STATEMENT: Gottheimer Statement Pushing for House Bipartisan Investigation into Financial Regulators’ Failure to Properly Oversee Silicon Valley Bank
WASHINGTON, D.C. — Today, March 16, 2023, U.S. Congressman Josh Gottheimer (NJ-5), a member of the House Financial Services Committee, released the following statement:
“I am calling on House Financial Services Committee Chairman McHenry and Ranking Member Waters to conduct a comprehensive bipartisan investigation into financial regulators’ failure to properly oversee Silicon Valley Bank (SVB).
Under current U.S. law, the Federal Reserve has had the tools to identify many of the conditions that led to SVB’s collapse. In addition to clear oversight failures, the Federal Reserve did not apply basic safety and soundness standards nor heightened standards that could have been used to sound the alarm at SVB. The Federal Reserve could have applied more rigorous standards, allowed for in existing law, including annual stress tests and capital requirements accounting for unrealized gains and losses. For some reason, which we must understand, it chose not to. This enhanced supervision may have flagged SVB’s perilous asset mix, including its significant holdings of long-term treasuries.
Now, we must make sure banking regulators are using their power to appropriately protect depositors at other institutions, and to deter runs on small, medium, and regional banks nationwide that do not suffer from the same management failures that plagued SVB. The failures of SVB’s management cannot cause a crisis of confidence in our banking system.
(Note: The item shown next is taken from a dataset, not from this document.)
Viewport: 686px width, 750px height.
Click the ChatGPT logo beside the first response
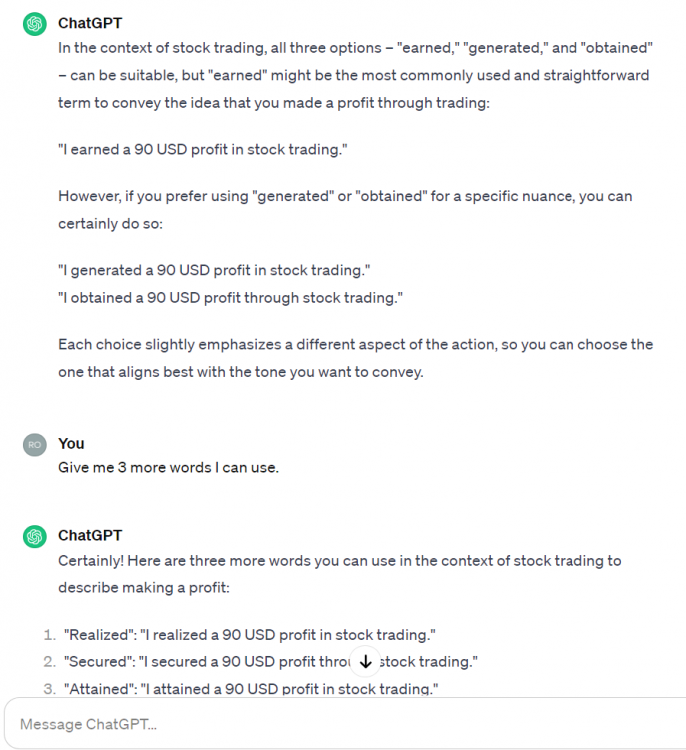[x=34, y=24]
In 2008, we had banks that were “too big to fail.” Today, we cannot encourage a system where banks are “too small to survive” and big banks are more concentrated.
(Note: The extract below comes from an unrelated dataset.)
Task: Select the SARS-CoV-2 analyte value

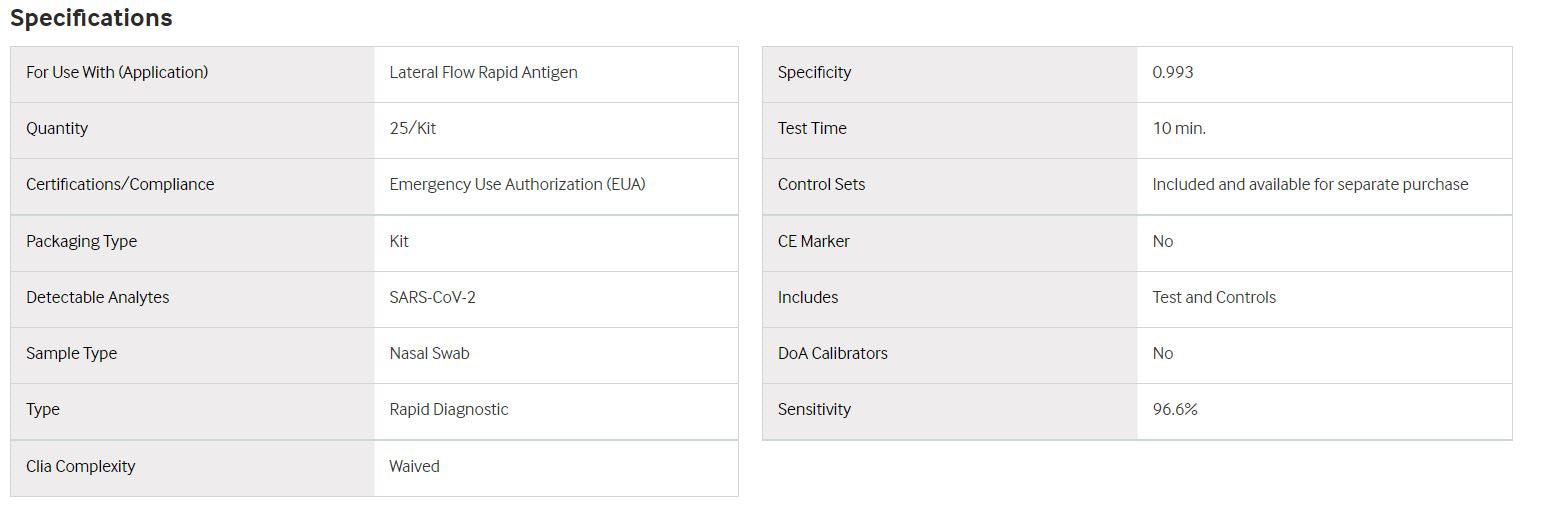Action: tap(432, 297)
It is concerning that the risk management failures of SVB did not catch the attention of state and federal regulators during routine examinations. Regulators failed to identify significant risk management issues at SVB that should have received scrutiny during the bank’s rapid growth. A high percentage of uninsured deposits, a significant mismatch in duration between assets and liabilities, a lack of client diversity, and the bank’s lack of a permanent Chief Risk Officer for nearly eight months should have been clear indications for banking regulators to take action.
We need to learn why the federal and state officials did not step in sooner, and instead let SVB grow rapidly while bank management made egregious failures to manage what should have been obvious risks.
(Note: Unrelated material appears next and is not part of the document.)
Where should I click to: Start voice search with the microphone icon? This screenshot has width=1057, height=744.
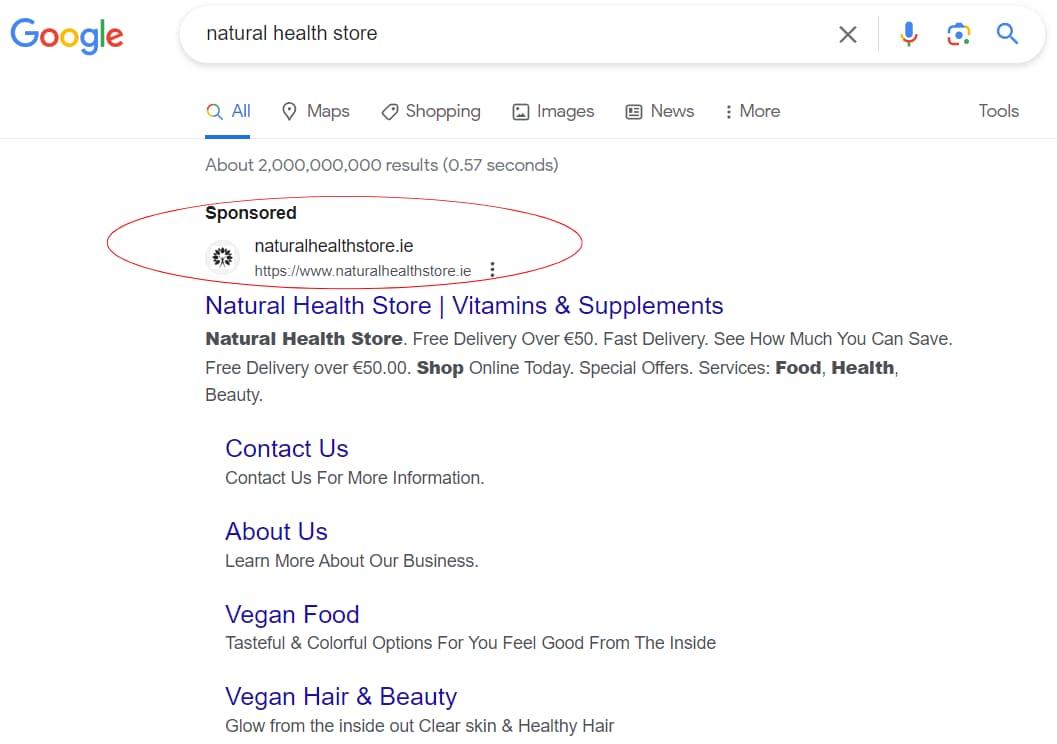908,34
The Federal Reserve is now conducting a review of its oversight of SVB, this action is too little, too late. Congress and federal regulators must take steps to backstop depositors, prevent contagion, and ensure proper oversight of our financial system to assure depositors at well-managed institutions that their funds are secure. We cannot end up in a situation where Americans only have access to the biggest banks.”